Reproduce, word for word, the stretch of entries from the line containing "You are a GUI" through the line containing "click(x=405, y=33)".

· · · · · · ·

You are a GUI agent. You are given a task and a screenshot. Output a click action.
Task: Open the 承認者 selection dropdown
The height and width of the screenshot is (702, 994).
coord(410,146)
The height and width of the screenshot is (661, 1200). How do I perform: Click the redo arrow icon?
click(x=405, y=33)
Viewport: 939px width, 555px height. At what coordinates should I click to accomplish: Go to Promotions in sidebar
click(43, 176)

· · · · · · ·

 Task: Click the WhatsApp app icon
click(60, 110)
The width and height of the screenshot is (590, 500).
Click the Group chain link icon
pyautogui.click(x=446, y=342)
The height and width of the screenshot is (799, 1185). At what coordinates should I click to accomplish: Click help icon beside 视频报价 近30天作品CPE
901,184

· · · · · · ·

* **EXERCISE SOLUTION**
You are a GUI agent. You are given a task and a screenshot. Output a click action.
Task: Open the 承認者 selection dropdown
The height and width of the screenshot is (702, 994).
coord(410,146)
The height and width of the screenshot is (661, 1200). How do I perform: Click the redo arrow icon?
click(x=405, y=33)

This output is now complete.